[...] ... Etait-ce bon pour René, que d'accepter avec tant de zèle et de ferveur l'influence de Breton, de s'y soumettre si totalement ? Si on l'aimait - et je l'aimais - on ne pouvait que s'en inquiéter pour lui. Le Surréalisme, en tant que doctrine esthétique et psychologique, et les surréalistes, en tant que confrérie de conjurés belliqueux, avaient assurément bien des choses à offrir : de l'esprit, une inspiration, les attraits d'un art encore nouveau, un jargon lyrique et pseudo-scientifique qui n'avait jusque-là jamais existé sous cette forme, avec des accents aussi provocants. Le Marquis de Sade et l'Apocalypse, Marx et Rimbaud, Lénine et Freud, la paranoïa et le champ de foire, - qui jette dans la même marmite des ingrédients aussi incompatibles et les mélange pour en faire un cocktail aura bien certainement une mixture assez piquante à vous servir. L'effet du breuvage sera peut-être stimulant. Mais pourra-t-il apaiser la soif d'un garçon à la jeunesse inquiète, profondément troublée, et qui s'efforce, avec ferveur, d'accomplir sa tâche ? Mon ami René Crevel, à la recherche d'un chemin, s'en remettait, pour le guider, à un esprit de farfadet, paradoxal, insolent et despotique. Ce jeune être aux dons merveilleux, perdu dans notre époque stupidement vulgaire, étrangère et hostile à la jeunesse et à l'esprit, se sentait si isolé, si désemparé et si tourmenté, qu'il lui fallait se raccrocher à n'importe quel programme, à n'importe quel dogme. Mais n'était-ce pas un programme confus et nihiliste, une farce d'étudiants qui s'était figée en dogme ? Les iconoclastes surréalistes, sous l'amusant petit drapeau desquels il s'enrôla, avaient-ils une idée claire de leur direction et de leur but ? Ils se divertissaient à ridiculiser, comme des gamins, les normes de l'éthique et de l'esthétique des époques révolues. Au diable la morale chrétienne, celle du Siècle des Lumières, celle de la Révolution française ! Foin du culte ennuyeux de la beauté, célébré par l'Antiquité et la Renaissance ! A la poubelle, la Vénus de Milo ! A sa place, nous adorons à présent une nouvelle déesse, une Vénus à queue de poisson, avec des yeux remplis de poux, et un piano en guise de poitrine. Et c'est ainsi que l'on a jeté par-dessus bord, dans une grande envolée révolutionnaire, tous les clichés du passé pour tomber finalement dans un nouveau cliché qui ne se distingue des premiers que par sa laideur ...
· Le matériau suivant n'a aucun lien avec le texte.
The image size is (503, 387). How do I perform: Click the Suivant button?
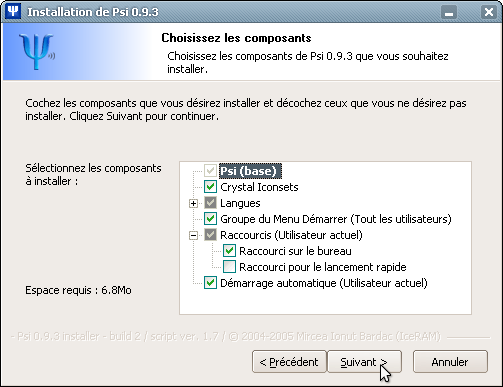(x=365, y=362)
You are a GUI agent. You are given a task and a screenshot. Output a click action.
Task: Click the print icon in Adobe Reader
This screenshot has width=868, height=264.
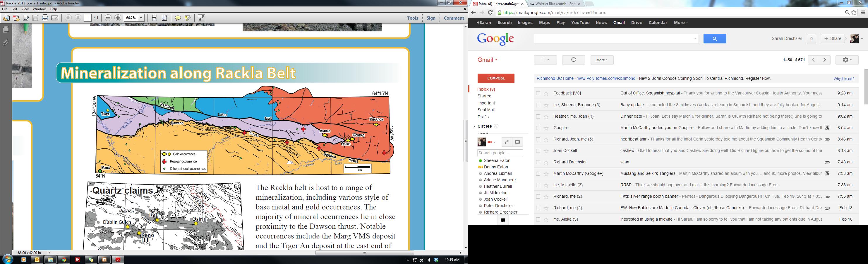[x=45, y=18]
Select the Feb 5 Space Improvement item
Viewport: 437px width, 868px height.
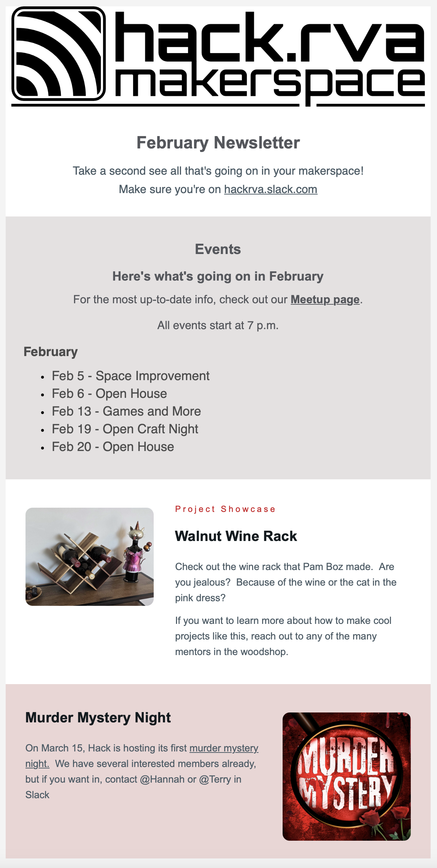[x=131, y=376]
Pauvre René ! Espérait-il donc être guidé, réconforté, par des anarchistes qui se laissaient si facilement duper par une orthodoxie nouvelle, par des briseurs d'images qui recommençaient déjà à tomber à genoux devant de nouvelles idoles ? Mais peut-être était-ce, justement, ce culte de la névrose, cette glorification provocante de l'extravagance, qui attirait mon ami. En se réclamant d'une philosophie du non-sens et de la déraison, il pensait sans doute combattre la véritable folie, la folie qui nous entoure, et celle aussi dont il se croyait menacé lui-même dans son esprit et dans sa raison. [Crevel, qui a servi de modèle pour le Marcel Poiret du "Volcan", avait eu un père syphilitique.]
Car il avait peur. Peur des potentialités destructrices, catastrophiques, d'une société désorientée et privée de dieux ; peur de son propre Moi, de l'identité fragile qu'il avait héritée de parents détestés. L'ombre de son papa, ce bourgeois qui s'était pendu, de façon si déplacée, dans la pièce de réception, poursuivait et torturait, comme un avertissement, le fils rebelle. Son épouvante devant l'infamie et la corruption générales était-elle un signe d'hypersensibilité pathologique, un symptôme qui laissait prévoir la déchéance intellectuelle à laquelle il était inévitablement promis ? L'absurdité de l'agitation humaine, de l'avidité humaine, l'emplissait d'horreur ; fallait-il en conclure qu'il n'avait pas, lui-même, tout son bon-sens ? Etait-ce lui qui était fou, ou étaient-ce les autres hommes, ses contemporains, était-ce notre monde, notre époque ? ... [...]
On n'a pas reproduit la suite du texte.